16 thoughts on “GameSpite Journal 10: Super Mario RPG

  1. I actually passed this game on 4th of July! The ending really matched the moment! Awesome villain parade! And I had five fireworks from moleville!

  2. Hey one last thing. Spoilers I guess, but luigi only showed up in the ending. He was no where to be found in the game (except if you believe that he was that corner out of view guy in mushroom kingdom)

    • Not an appearance per se, but he has a wish in Star Hill: “I wanna be a great plumber like my brother Mario.”

  3. Even as Paper Mario is my favorite of all the Mario RPGs, I have a huge soft spot for this game, and am actually in the middle of a replay right now.
    Aside from the parts where the isometrics muck up basic platforming (curse you Bean Valley), it holds up really well and has my most favorite interpretations of Mario and company ever. What I wouldn’t give to get Grouchy Pantomime Mario back in lieu of today’s saccharine Mickey Mario.

  4. I remember playing this on an emulator with a language patch for german. Kinda really liked it but never managed to finish it.

    You missed a “t” in “Legend of the Seven Sars” in the game description.

    • For a second there, I couldn’t tell if this came from the SNES issue or the “Second Chances” one.

      Besides the qualities you mentioned, this game still features some of the best music and visuals in a Mario game. Yoko Shimomura’s score speaks for itself, and while the low-res, low-poly pre-rendered nature of the graphics do them no favors in hindsight, the whole game still looks beautiful thanks to some brilliant color design. Even the small sample of shots in the article exhibit the bold primary colors and stunning contrast which typify the affair.

      • Very true. Shimomura’s score is one of the best on the SNES, just a bit behind Chrono Trigger.

        I still find the game to be incredibly fun and well-worth replaying, even if it is the easiest and simplest Square RPG on the system.

    • No, the plot of the game revolved around the spread of the SARS bird flu pandemic through the Mushroom Kingdom. Maybe they forgot to include that in the German patch?

  5. I’m just glad Nintendo took over the series with Paper Mario and Mario and Luigi. So, so much better than this game.

  6. Thanks for the great write-up on one of my favorite games. Say what you will about the super-dated graphical style, but SMRPG single-handedly established the mechanics and tone for what would eventually spin-off into additional successful Nintendo franchises.

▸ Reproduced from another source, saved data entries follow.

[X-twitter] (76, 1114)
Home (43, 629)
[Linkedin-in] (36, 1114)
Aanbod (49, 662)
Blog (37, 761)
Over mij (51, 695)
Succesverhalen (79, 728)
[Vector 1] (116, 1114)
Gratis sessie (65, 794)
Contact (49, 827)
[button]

    It was also the game I played during my family’s last vacation together (in 1996), so there’s a weird bit of parallelism for you.

  7. This is probably the first turn-based RPG I’ve ever really sat down with and played all the way through.

    I definitely loved it at the time, and still think it’s pretty cool– I’d love to see a remake with modern graphics, or even just stuff which matches the promo art. But with time, it’s become more apparent that it feels like half-Mario, half Square stuff, somehow.

    It’s not that the two don’t mesh, but it does feel like there’s a sort of crossover divide– like when Mario and Sonic get join up. They’re pretty distinct, but they still work well together.

    Still, it’s become a bittersweet title to me, as Square Enix clearly own the bulk of it, and Nintendo even has to license stuff like Geno. That stuff seems to really make this game feel like a separate entity from the shared space which the Mario games, including Paper Mario and Mario & Luigi, all tend to occupy. Even in something as continuity-light as Mario tends to be, this feels like some sort of outsider project.

    As a result, if we can’t really have Geno and Mallow, or Croco and Boshi, or others as a part of the “Mario universe” (such as it is), I find myself more inclined to just pretend they were never really there.

    Still, for all of that, it was– and still is– a lot of fun. And without it, one has to wonder if Mario & Luigi or Paper Mario (TTYD is my favorite of all of them) would have been nearly as good as they were without Square showing how a Mario RPG could/would work.


    As an aside, a note for all the Wario lovers/Waluigi haters: In Japan, Boshi was known as Washi, so there’s actually precedent for Waluigi after Wario.